Team and sleigh seemed to
vanish, and she saw her companion dimly for a moment before he was lost
in the sliding whiteness, too. Then a horrible fear came upon her.
It seemed a very long while before he reappeared, and thrust her in
through what seemed to be a door. Then there was another waiting
before the light of a lamp blinked out, and she saw that she was
standing in a little log-walled room with bare floor and a few trusses
of straw in a comer. There was also a rusty stove, and a very small
pile of billets beside it. Winston, who had closed the door, stood
looking at them with a curious expression.
"Where is the team?" she gasped.
"Heading for a birch bluff or Silverdale, though I scarcely think they
will get there," said the man. "I have never stopped here, and it
wasn't astonishing they fancied the place a pile of snow. While I was
getting the furs out, they slipped from me."
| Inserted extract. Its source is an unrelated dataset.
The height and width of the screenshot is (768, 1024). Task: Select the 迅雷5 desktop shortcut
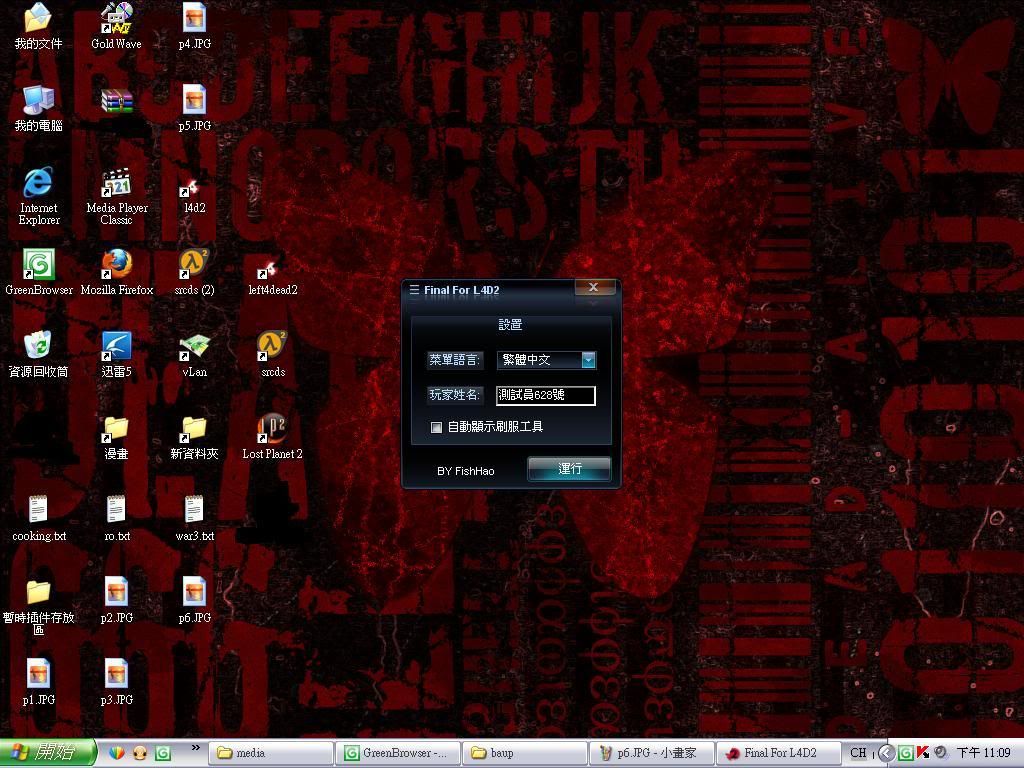117,347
Miss Barrington now knew where they were. The shanty was used by the
remoter settlers as a half-way house where they slept occasionally on
their long journey to the railroad, and as there was a birch bluff not
far away, it was the rule that whoever occupied it should replace the
fuel he had consumed. The last man had, however, not been liberal.
"But what are we to do?" she asked, with a little gasp of dismay.
"Stay here until the morning," said Winston quietly. "Unfortunately, I
can't even spare you my company. The stable has fallen in, and it
would be death to stand outside, you see.